The collection of sales taxes and what is subject to sales tax is a complex process that confuses many small business owners. A recent US Supreme Court ruling has added clarity and risk for businesses not understanding their liability. Here is what the recent event could mean to you:
On June 21, 2018 the US Supreme Court in South Dakota v. Wayfair, Inc. upheld South Dakota sales tax on e-retail. The South Dakota law applies to sellers that deliver tangible person property, electronically transferred products or services greater than $100,000 annually or engage in 200 or more transactions a year. The decision overturned the 1992 Quill, Corp. v. North Dakota that ruled that tax nexus, or the ability to tax due to a connection to a tax jurisdiction, required that seller of goods or services to have physical presence in that taxing state.
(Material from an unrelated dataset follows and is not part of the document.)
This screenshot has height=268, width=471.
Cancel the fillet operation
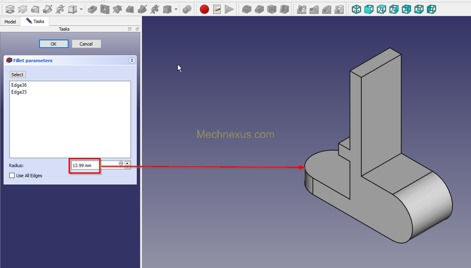coord(86,44)
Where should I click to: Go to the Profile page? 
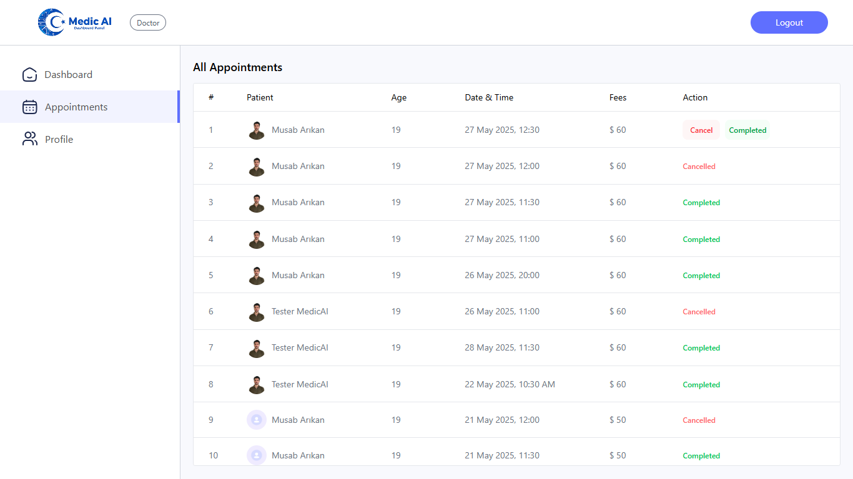59,140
The Court in the recent decision was attempting to level the playing field between in state, brick and mortar, sellers and out of state sellers. In the majority opinion written by Justice Anthony Kennedy, the Supreme Court said times have changed to such a degree that online retailers no longer qualify for “an arbitrary advantage over their competitors who collect state sales taxes” by claiming they don’t have a physical presence in a state. Justice Kennedy continued stating “The internet’s prevalence and power have changed the dynamics of the national economy,”
As stated above remote sellers in South Dakota with $100,000 in taxable sales or 200 separate taxable transactions delivered into South Dakota must collect and remit sales taxes. According to Avalara, a sales tax service provider, website the following states have similar provisions as South Dakota. These include: AL, CT, GA, HI, IA, IL, IN, KY, LA, MA, ME, MS, ND, OH, PA, RI, TN, VT, WA, and WY. Each has different statutory start dates, as early as 2018, and sales/transactions requirements that trigger nexus, so you may have tax exposure even if you don’t have any customers in South Dakota.
The provisions of the South Dakota allow for the taxing of electronically transmitted goods and services. SaaS, Software as a Solution companies, may be required to comply with some states statutes. The complexity of the local sales tax regulations now come into play if you have customers in any of the states listed above.
So, what do you do? We recommend that all companies that have out of state sales that are currently not charging tax to their customer should consult with a sales tax expert to determine when the company is obligated to tax under the state statute considering the Wayfair decision. As noted above some states have statutes that could be applicable for 2018 transactions.